Dans le cadre du numéro 73 de Welovetennis Magazine, nous sommes partis interroger Jean‐René Lisnard, fondateur de l’Elite Tennis Center de Cannes où s’entraîne Daniil Medvedev. Une interview que vous retrouverez en trois parties.
Si l’on compare ta période à celle d’aujourd’hui, quels sont les grands changements que tu as constatés sur le circuit ?
Attention, je vais être dur. Pour moi, la génération actuelle n’est pas assez passionnée, elle n’est pas totalement amoureuse de ce qu’elle fait. Elle n’est pas dans le détail. Il y a aussi l’appât du gain, ils veulent gagner vite. C’est vrai que ce sont de meilleurs athlètes, qu’ils sont plus fort qu’à notre époque, mais ce n’est pas que grâce à eux. Tout a beaucoup évolué en termes d’entraînement physique, de matériel. Je me souviens qu’à mon époque, juste avant sa finale d’Adélaïde, Patrick Rafter s’entraînait sur un court face à deux joueurs, à l’ancienne, sans chichis, en donnant le meilleur de lui-même. On ne voit plus cela maintenant. Quelquefois, ils sont même plus d’une dizaine sur un entraînement, c’est de la pure folie. Personne ne va faire un footing, sauf si on le leur dit ; moi, j’en faisais tous les matins.
Il y a donc un manque d’autonomie ?
On ne crée plus l’envie. Mais cela ne concerne pas que le tennis, c’est sociétal. J’ai fait un test l’autre jour : personne ne connaissait Marcelo Ríos ; et pour Nalbandian, c’était pire, je suis sûr qu’ils pensent que c’est un peintre arménien [rires].
Tu sembles nostalgique d’une époque. À tel point que cela doit être difficile d’aller sur les tournois du Grand Chelem, non ?

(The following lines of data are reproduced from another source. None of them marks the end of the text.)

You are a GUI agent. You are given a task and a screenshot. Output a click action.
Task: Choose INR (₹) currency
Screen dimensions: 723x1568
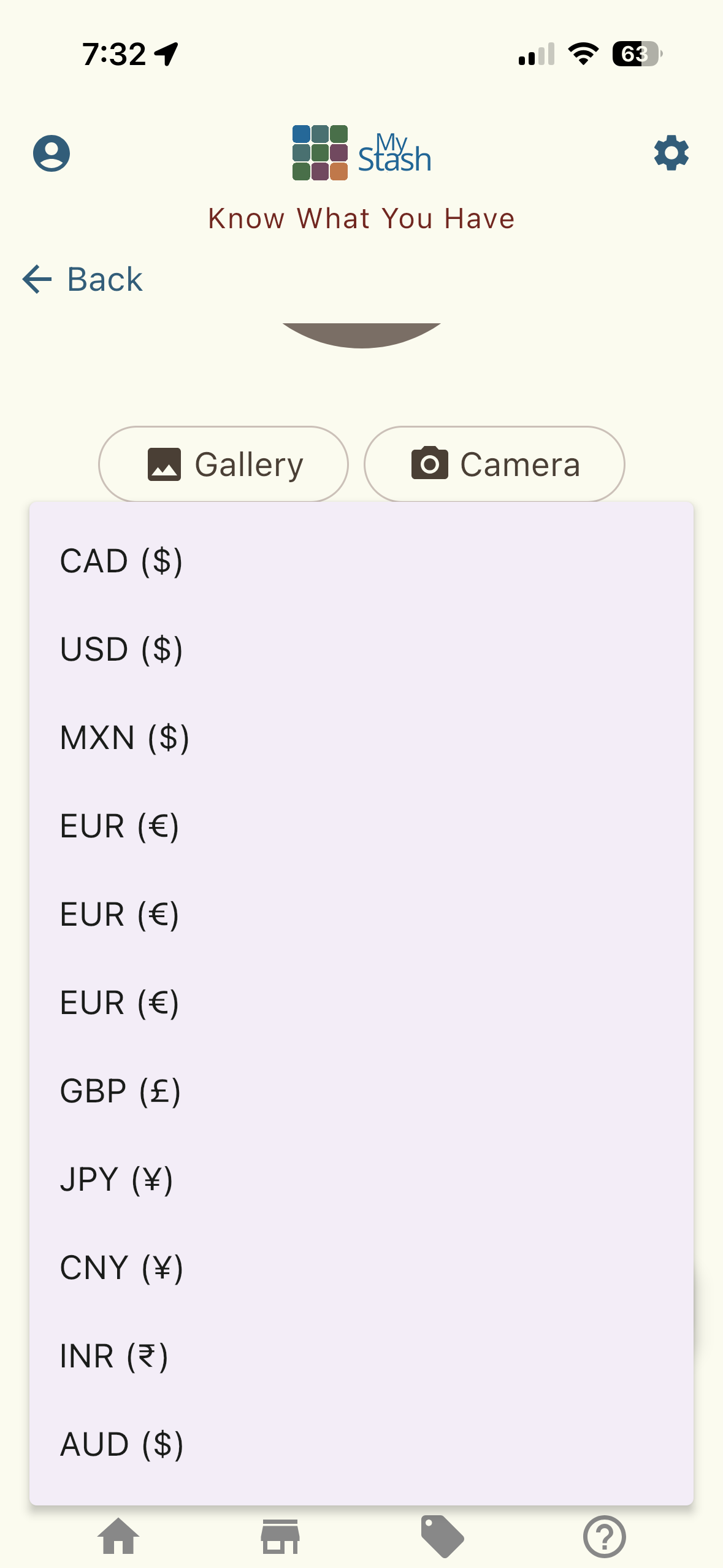(114, 1356)
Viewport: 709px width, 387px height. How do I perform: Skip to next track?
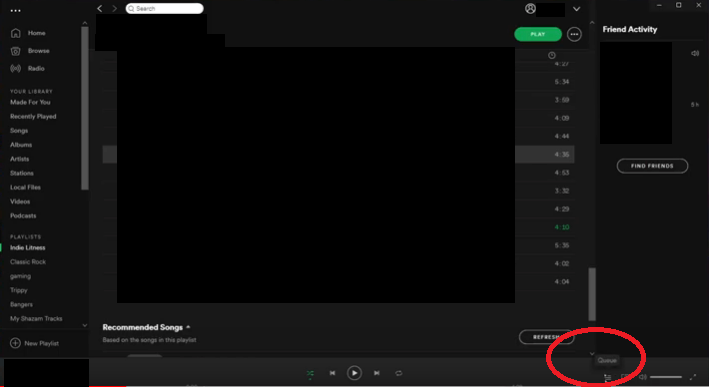(376, 373)
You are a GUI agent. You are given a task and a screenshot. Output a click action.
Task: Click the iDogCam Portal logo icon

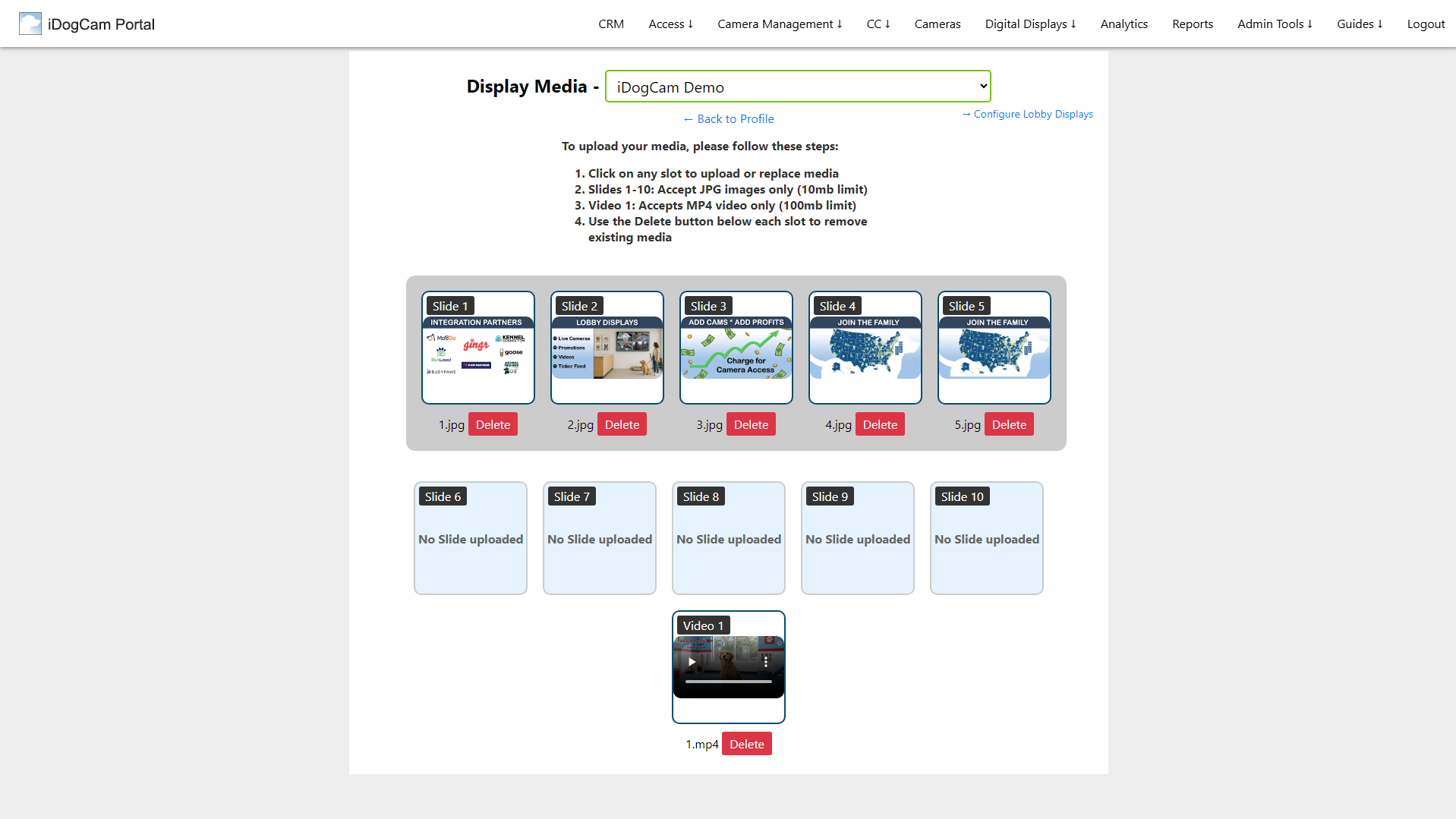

Ça me casse les pieds. J’y vais avec mes joueurs parce que je dois le faire, mais dès que c’est fini, je rentre vite chez moi. Je ne suis pas attiré par le circuit et ses frasques. Je l’ai vécu en tant que joueur, cela ne m’apporte rien. Je préfère bosser ici, à Cannes, dix heures par jour. Si je dois aller à Wimbledon, je ne fais pas la gueule, mais ce n’est pas pour manger des fraises à la cafétéria à côté de Roger Federer.